Senate Minority Leader Mitch McConnell is “medically clear” to proceed working, the attending physician for the U.S. Congress said someday after the Kentucky Republican froze during a press conference for the second time this summer.
“Occasional lightheadedness will not be unusual in concussion recovery and may also be expected because of this of dehydration,” Dr. Brian Monahan said in a letter shared Thursday from McConnell’s office.
The doctor was referencing a concussion that McConnell, 81, had suffered in March after a fall at a political fundraiser.
Monahan said he has “consulted with Leader McConnell and conferred together with his neurology team,” and gave him the all-clear after “evaluating yesterday’s incident.”
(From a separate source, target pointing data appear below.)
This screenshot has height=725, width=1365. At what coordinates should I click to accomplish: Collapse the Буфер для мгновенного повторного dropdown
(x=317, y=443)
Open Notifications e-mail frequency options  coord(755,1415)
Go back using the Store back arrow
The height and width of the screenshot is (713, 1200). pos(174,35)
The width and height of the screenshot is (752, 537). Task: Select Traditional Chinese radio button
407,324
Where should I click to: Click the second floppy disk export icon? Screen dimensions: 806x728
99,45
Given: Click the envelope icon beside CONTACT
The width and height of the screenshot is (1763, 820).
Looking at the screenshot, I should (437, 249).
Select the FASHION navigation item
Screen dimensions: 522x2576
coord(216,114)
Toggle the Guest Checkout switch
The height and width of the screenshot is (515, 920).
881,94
That incident got here at first of a Wednesday afternoon press conference in Covington, Kentucky, when McConnell abruptly stopped speaking and stared straight ahead for about 30 seconds.
He appeared to fail to reply when an aide approached him to ask if he had heard a reporter’s query. McConnell had been asked for his thoughts about running for reelection.
The episode echoed the same health scare in July, when McConnell suddenly froze and was briefly unable to talk at a news conference in Washington, D.C.
But Monahan said in Thursday’s letter that he has “informed Leader McConnell that he’s medically clear to proceed together with his schedule as planned.”
The physician’s assessment was backed up later Thursday by President Joe Biden, who said McConnell gave the impression of “his old self” when he called him on the phone.
“It’s under no circumstances unusual to have the response that sometimes happens to Mitch, while you’ve had a severe concussion,” Biden said during a surprise visit to FEMA headquarters.
“It is a component of the recovery. And so I’m confident he’ll be back to his old self,” Biden said.
The Democratic president had wished McConnell well after his fall in March, and the senator said the president had called him up following his verbal freeze in July. “I told him I got sandbagged,” McConnell said he told the president at the moment.
An aide to McConnell had previously described the lapse in Covington as the results of the senator feeling “momentarily lightheaded.”
McConnell participated in a discussion with Rep. Jim Banks, R-Ind., later Wednesday evening, his office confirmed to CNBC.
McConnell’s health is a growing cause for concern amongst a few of his Senate colleagues, in response to Politico, which reported that some GOP members are weighing whether to force a special conference meeting in regards to the Republican leader’s recent incidents.